Personalmente he podido leer a muchos asiduos de las redes sociales agradecer por la oportunidad que estas les han brindado de conocer (más allá del contacto online)  a nuevos amigos, gente con quien colaborar en proyectos, o simplemente por haber encontrado personas que comparten sus intereses. Algunos no se avergüenzan en reconocer que gracias a este tipo de webs han conseguido tener ‘vida’, como comúnmente se llama a la vida social en comunidad (no virtual).  De lo anterior podría colegir que, en algunos casos puntuales (que no son pocos al parecer) los sitios de social networking pueden solucionar, o al menos ‘parchar’ este tipo de problemáticas. Eso podría considerarse casi una refutación a la teoría de esta investigación. Pero no hemos considerado un punto importante (y que el estudio señala por cierto): la salud mental de las personas más asiduas puede estar alterada. Y negar que alguien que no ha conseguido relacionarse exitosamente con sus pares en la vida real alcance esta meta a través del uso periódico de la web sería muy tendencioso.

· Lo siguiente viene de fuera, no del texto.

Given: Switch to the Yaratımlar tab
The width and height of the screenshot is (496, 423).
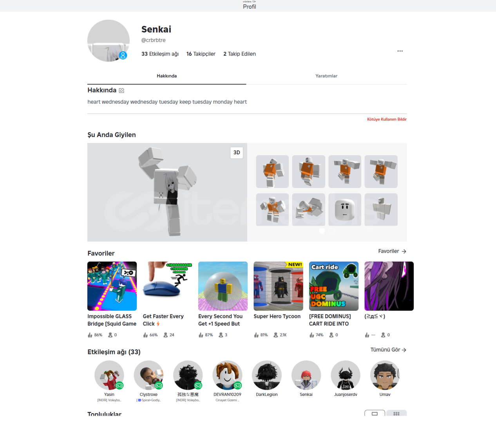Looking at the screenshot, I should click(x=326, y=76).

Al fin y al cabo (y para más de alguno) la encrucijada de la vida en sociedad, la consecución de notoriedad y reconocimiento se logra, lo cual no vendría siendo del todo malo. Quien sabe si esto pudiese alimentar ciertos circuitos neuronales de recompensa y la depresión pudiese verse mermada a raíz de lo anterior. Como no todo es bello, cabe resolver la identificación que llegan a sentir ciertas personas con estos sitios, una suerte de fidelidad que roza el fanatismo y que, aún después de lograr lo que necesitan, los mantiene unidos a un servicio del cual no creen pudiesen desprenderse sin perder su individualidad.

Imagen: (CC) El espíritu de los cínicos (via @TheBoyce)

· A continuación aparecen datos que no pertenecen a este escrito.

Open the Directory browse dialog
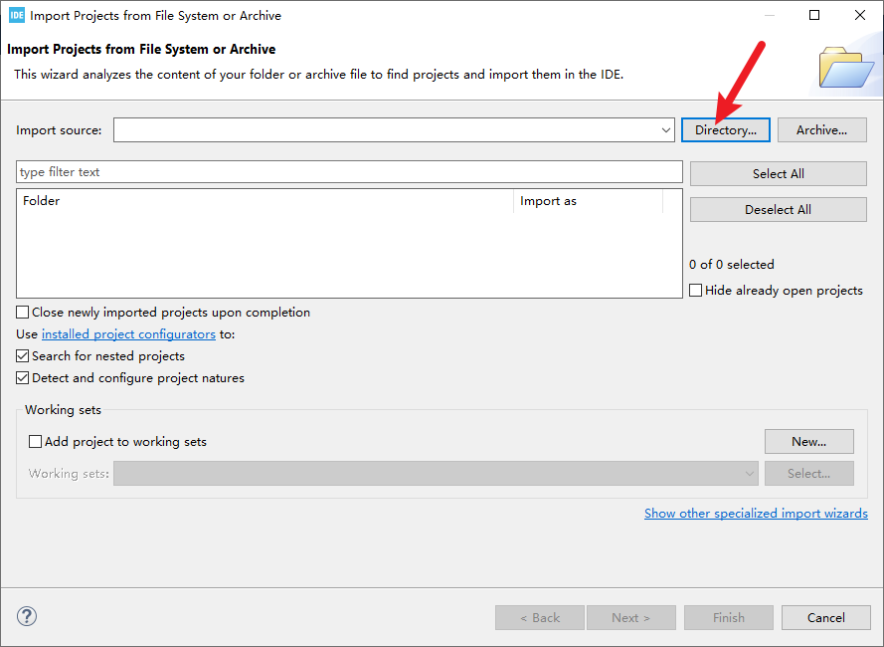The image size is (884, 647). [x=726, y=130]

Hay 3 comentarios en esta publicacion

3 Respuestas a “Adicción a internet y depresión: ¿El huevo o la gallina?”

  1. artangelo dice:

    Una hipotesis no planteada, a mi modo de ver tan válida como cualquier otra, es que los individuos que generan estas dependencias y rasgos depresivos, tienen personalidades depresivas previas.

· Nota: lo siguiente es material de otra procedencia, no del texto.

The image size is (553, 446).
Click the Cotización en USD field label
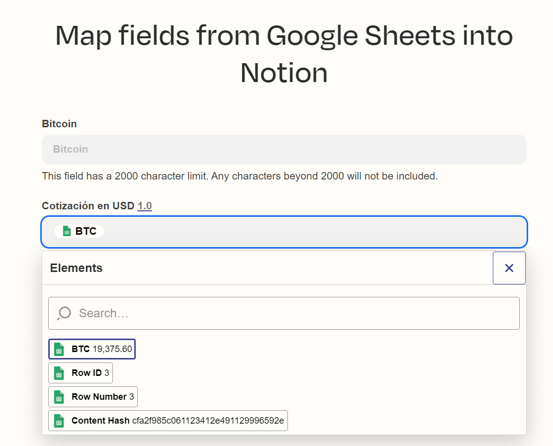click(x=88, y=206)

    Es decir, que las caracteristicas de las personas, son las que predisponen a la aparición de esta sintomatologia a raiz del uso excesivo de internet.

    Por otra parte, en el link que mencionaste, dice “What is clear, is that for a small subset of people, excessive use of the internet could be a warning signal for depressive tendencies.”, lo que se traduce como que son pequeños grupos los que PUEDEN presentar estas señales de tendencias depresivas.

    Es importante recalcar que finalmente el estudiono dice nada. Solo sugiere, que podria haber una relación. Pero más alla, sobre el método utilizado, no leí nada.

    En fin, ponerlo sobre el tapete nunca está de más, porque es una posibilidad a tomar en cuenta.

    Saludos !

  2. Naldo dice:

    Na, la interné nos hace matanos.